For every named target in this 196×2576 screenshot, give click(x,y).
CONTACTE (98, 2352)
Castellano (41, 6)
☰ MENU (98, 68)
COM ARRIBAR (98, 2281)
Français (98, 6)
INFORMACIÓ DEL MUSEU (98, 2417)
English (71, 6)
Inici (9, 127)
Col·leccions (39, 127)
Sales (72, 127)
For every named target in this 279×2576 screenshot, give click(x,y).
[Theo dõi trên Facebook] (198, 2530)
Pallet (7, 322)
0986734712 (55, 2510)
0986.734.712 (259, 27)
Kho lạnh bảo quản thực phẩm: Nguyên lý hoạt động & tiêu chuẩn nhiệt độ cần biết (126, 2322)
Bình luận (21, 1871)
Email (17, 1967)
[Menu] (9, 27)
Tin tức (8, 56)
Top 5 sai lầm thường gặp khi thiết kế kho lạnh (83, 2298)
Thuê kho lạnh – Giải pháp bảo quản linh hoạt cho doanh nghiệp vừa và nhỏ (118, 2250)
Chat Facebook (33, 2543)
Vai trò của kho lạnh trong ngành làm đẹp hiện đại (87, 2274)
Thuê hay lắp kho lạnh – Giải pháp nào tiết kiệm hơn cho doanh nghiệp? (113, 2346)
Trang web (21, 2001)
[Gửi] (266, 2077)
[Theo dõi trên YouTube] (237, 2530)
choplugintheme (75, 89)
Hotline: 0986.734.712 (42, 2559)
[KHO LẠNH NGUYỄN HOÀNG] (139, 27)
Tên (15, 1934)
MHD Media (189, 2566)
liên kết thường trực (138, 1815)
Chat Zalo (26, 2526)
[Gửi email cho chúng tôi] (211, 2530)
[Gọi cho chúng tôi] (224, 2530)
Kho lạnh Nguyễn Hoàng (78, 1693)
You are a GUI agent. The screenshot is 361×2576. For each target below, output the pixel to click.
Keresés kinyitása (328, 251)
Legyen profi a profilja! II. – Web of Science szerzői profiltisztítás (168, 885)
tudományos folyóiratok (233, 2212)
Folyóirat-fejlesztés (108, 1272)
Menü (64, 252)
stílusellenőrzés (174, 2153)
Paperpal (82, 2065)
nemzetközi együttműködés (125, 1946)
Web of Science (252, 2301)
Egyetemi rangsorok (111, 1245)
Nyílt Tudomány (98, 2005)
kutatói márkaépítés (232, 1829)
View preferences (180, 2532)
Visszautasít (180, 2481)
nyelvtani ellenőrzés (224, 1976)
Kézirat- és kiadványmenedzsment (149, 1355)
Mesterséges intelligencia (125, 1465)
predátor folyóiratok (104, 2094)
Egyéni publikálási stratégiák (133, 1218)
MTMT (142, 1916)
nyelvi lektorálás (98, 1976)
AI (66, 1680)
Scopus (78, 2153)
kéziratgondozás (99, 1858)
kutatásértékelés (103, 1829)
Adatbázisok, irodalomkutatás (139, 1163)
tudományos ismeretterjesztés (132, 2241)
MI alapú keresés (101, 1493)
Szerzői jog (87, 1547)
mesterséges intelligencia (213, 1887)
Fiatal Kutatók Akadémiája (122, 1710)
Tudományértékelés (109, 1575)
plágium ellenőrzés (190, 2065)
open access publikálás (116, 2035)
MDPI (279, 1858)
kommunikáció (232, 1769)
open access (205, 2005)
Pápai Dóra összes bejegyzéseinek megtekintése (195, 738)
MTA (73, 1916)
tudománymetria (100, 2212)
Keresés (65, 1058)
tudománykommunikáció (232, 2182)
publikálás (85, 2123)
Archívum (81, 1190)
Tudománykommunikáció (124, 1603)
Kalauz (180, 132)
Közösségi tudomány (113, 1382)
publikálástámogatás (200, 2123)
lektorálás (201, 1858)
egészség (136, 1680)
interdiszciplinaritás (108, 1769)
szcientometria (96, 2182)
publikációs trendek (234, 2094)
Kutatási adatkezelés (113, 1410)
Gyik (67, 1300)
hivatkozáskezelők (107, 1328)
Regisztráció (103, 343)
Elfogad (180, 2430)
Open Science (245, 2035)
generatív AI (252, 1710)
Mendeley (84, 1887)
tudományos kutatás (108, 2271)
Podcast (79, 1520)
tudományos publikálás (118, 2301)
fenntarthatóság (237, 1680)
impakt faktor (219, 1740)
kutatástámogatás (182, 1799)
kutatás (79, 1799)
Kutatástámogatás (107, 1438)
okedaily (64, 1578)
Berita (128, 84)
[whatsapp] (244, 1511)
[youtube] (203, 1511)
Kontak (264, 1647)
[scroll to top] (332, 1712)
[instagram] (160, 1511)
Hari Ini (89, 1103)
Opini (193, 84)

────

§ TRY IT: Write out the lines of the entries, word for word, from the first through the one containing "Pallet (7, 322)", and stop at that line.

§ WRITTEN RESPONSE:
For every named target in this 196×2576 screenshot, give click(x,y).
CONTACTE (98, 2352)
Castellano (41, 6)
☰ MENU (98, 68)
COM ARRIBAR (98, 2281)
Français (98, 6)
INFORMACIÓ DEL MUSEU (98, 2417)
English (71, 6)
Inici (9, 127)
Col·leccions (39, 127)
Sales (72, 127)
For every named target in this 279×2576 screenshot, give click(x,y).
[Theo dõi trên Facebook] (198, 2530)
Pallet (7, 322)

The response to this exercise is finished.